Inverse of 2×2 Matrix

Introduction

If A be a square matrix of order mxm then the inverse matrix of A is another matrix of the order mxm, denoted by A^-1 and defined as

$\text{AA}^{-1} = \text{A}^{-1}\text{A} = \text{I}_m$

where $\text{I}_m$ is a identity matrix of the same order as of the matrix A.

In order to find out the inverse matrix, we need to understand the following two terms:

• Singular Matrix: A square matrix is said to be a singular matrix if its determinant is equal to 0.
• Non-singular Matrix: A square matrix is said to be a non-singular matrix if its determinant is not equal to 0.

VERY IMPORTANT:

Only inverse of a non-singular square matrix can be calculated. A singular matrix cannot have its inverse matrix.

Inverse of a 2×2 Matrix

In general, two non-singular square matrices, let ‘A’ and ‘B’ are said to be inverse matrices if $\text{AB} = \text{BA} = \text{I}$, and all these matrices have the same order or size.

When A and B are inverse matrices, we can write:

$\text{A}^{-1} = \text{B}$ and $\text{B}^{-1} = \text{A}$

The inverse matrix of matrix A of following order and elements can be found as follows:

$\text{A} = \left [ \displaylines{ a & b \\ c & d} \right ]_{2×2}$

The determinant of matrix A is defined as:

$\text{|A|} = \left | \displaylines{ a & b \\ c & d } \right| = (ad – bc)$

The inverse of matrix A is defined as:

$\text{A}^{-1} = \dfrac{1}{\text{|A|}} \left ( \displaylines{ d & -b \\ -c & a} \right )$

where $\left ( \displaylines{d & -b \\ -c & a} \right )$ is said to be the adjoint matrix of the matrix A.

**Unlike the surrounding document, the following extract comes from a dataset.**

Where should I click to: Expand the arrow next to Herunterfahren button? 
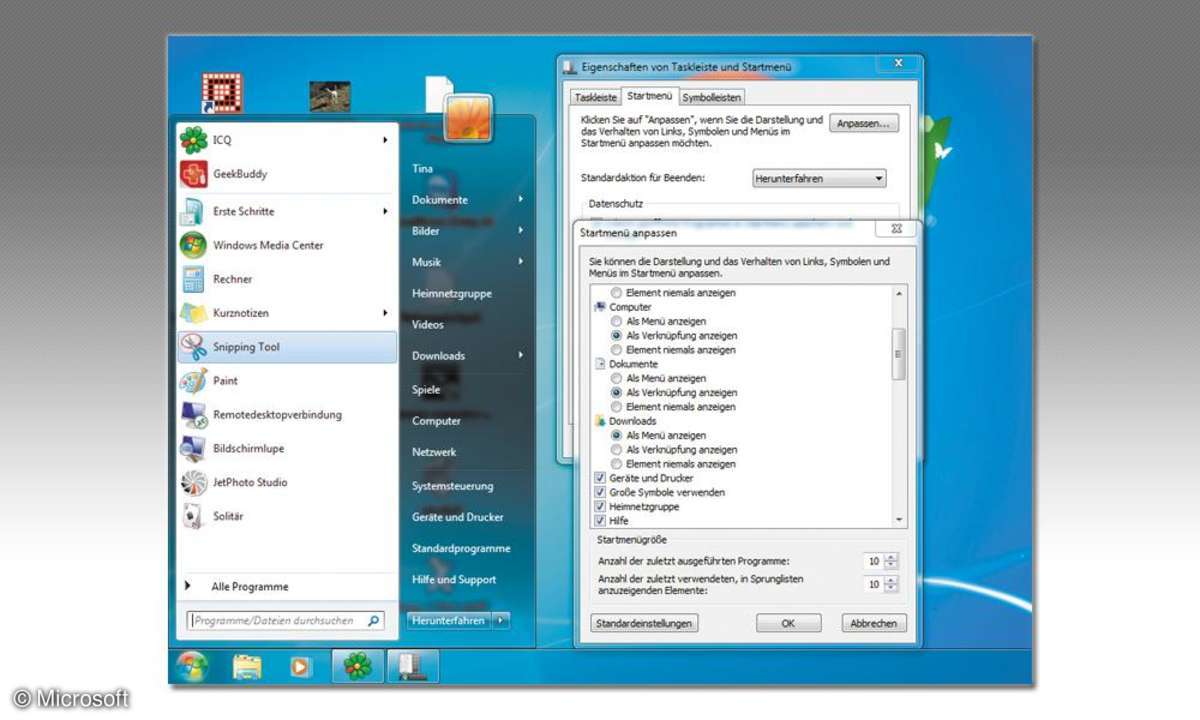coord(501,621)
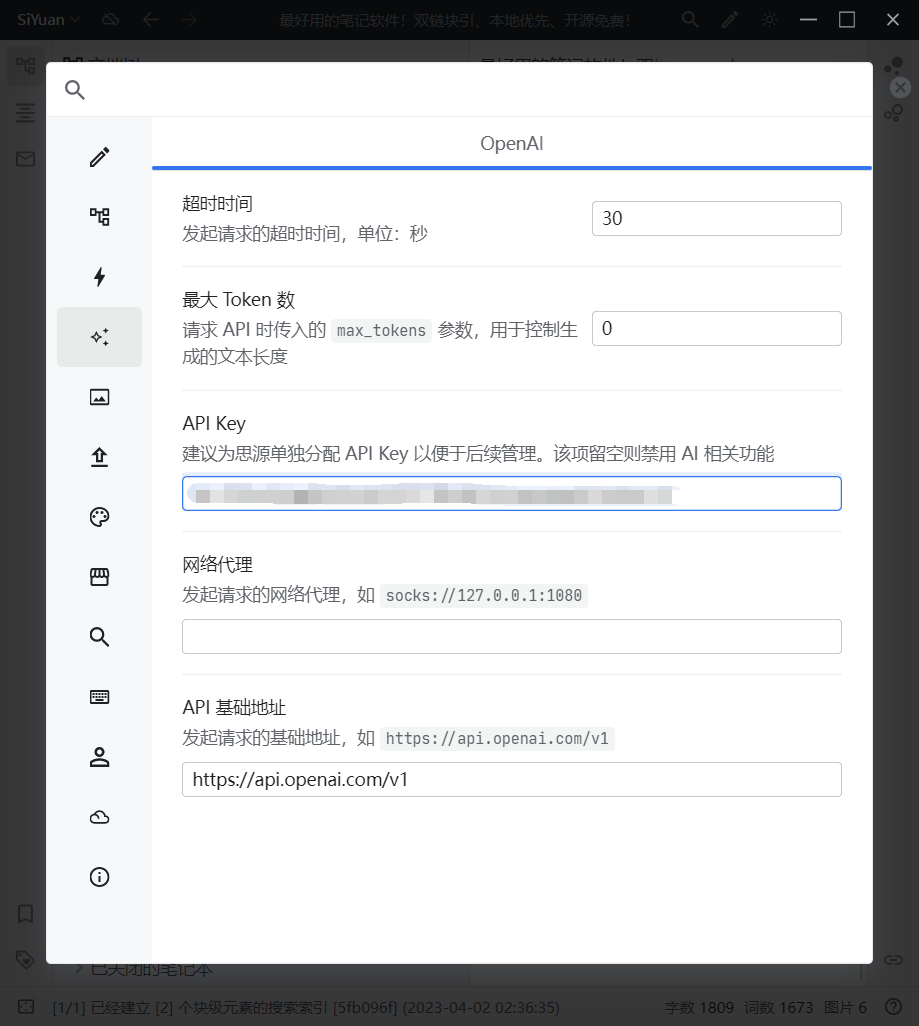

How to find the adjoint of a 2×2 matrix?

Let us consider a square matrix A as:

$\text{A} = \left [ \displaylines{ a & b \\ c & d} \right ]_{2×2}$

The adjoint matrix of A is written as:

$\left ( \displaylines{d & -b \\ -c & a} \right )$

In order to find the adjoint matrix, we need to interchange the elements of the principal diagonal without bringing any change to its signs.

Then, we need to multiply the elements of the secondary diagonal (or non-pricipal diagonal) with a – sign. Their positions should not be interchanged.

Solved Examples

Example 1: Find the inverse matrix of $\text{A} = \left ( \displaylines{3&-5\\-1&2} \right )$.

Solution:

Given,

A = $\left ( \displaylines{3&-5 \\-1&2} \right )$

First, we need to find the determinant to check whether the matrix is singular or non-singular matrix.

|A| = $\left | \displaylines{3&-5 \\-1&2} \right |$

$= 3(2) – (-5)(-1)$
$= 6 – 5$
$= 1$

Since, |A| ≠ 0, matrix A is a non-singular matrix and its inverse is possible.

Now,

Adjoint matrix of A = $\left ( \displaylines{ 2&5\\1&3} \right )$

$A ^{-1}= \frac{1}{|A|} (\text{Adjoint matrix of A})$

$= \frac{1}{1} \left ( \displaylines{2&5\\1&3} \right )$

$= \left ( \displaylines{2&5\\1&3} \right )$

Hence, the inverse of matrix A is found.